Do I recommend? Yes! Yes! Yes! Do I need to say more? This was a great first Audible read for me since it gave me a new book to read and getting to hear her read this was even greater. She did mention in the video while recording it that she had to accommodate to have it fed to her from someone else since it was taking too long to read it on her Braille Display. Yes, reading Braille can be a little slow but speed does improve even mine has improved. I would also say check out her YouTube Channel since it shows what she goes through while living in L. A. and glad I get to see it on YouTube and get to hear her story. And like she said, she has gone somewhere and I have done it too with living on the coast and having a life with my fiancé and of course getting to work a great career. Let’s see how things go from here!

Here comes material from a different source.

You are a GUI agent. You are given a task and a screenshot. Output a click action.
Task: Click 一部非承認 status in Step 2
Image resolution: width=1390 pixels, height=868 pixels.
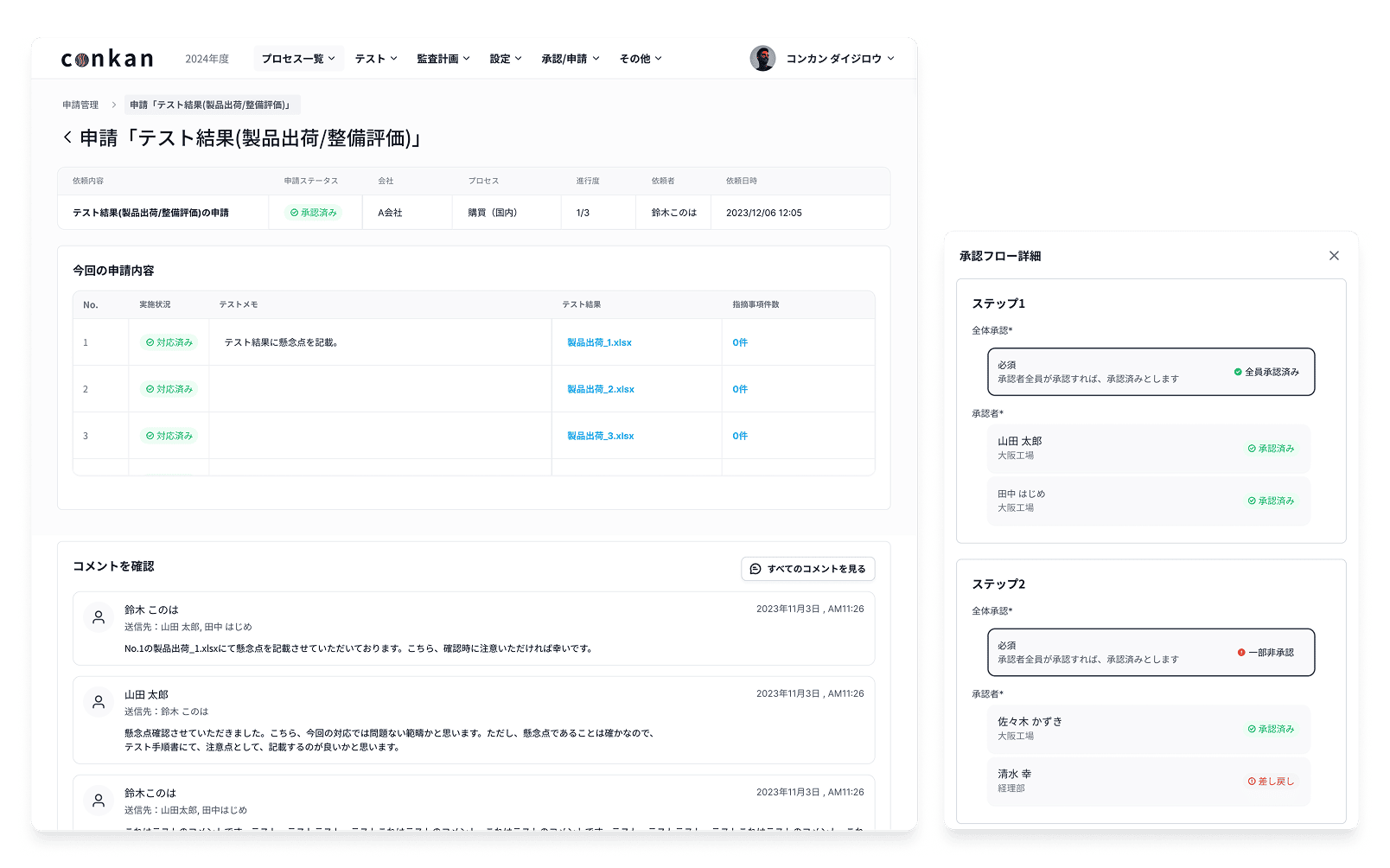(1266, 653)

That is it guys for this post! Check out It’s Not What It Looks Like through Kindle or Audible because it is a great read. Also, if you’re a parent going through a child with a visual impairment I would say is read this because it would give you some pointers since Molly’s mom had to go through it too and if you’re struggling with your condition it can give you some help in how to get through it in a way by hearing her own story dealing with the depression. I will be talking about some of this in my next podcast episode since I want to give an auditory account too which I say listen for that sometime this week! I am waiting on answers about the game controllers and the good news is that my Ipsy and GB Plus are on their way! I am just waiting on my tracking for my BoxyCharm to begin. So stay tuned!

By the way guys…forgot to mention is that if you get this book there are some trigger warnings which I didn’t touch upon in this post. I don’t want to give any triggers on here. Fair warning!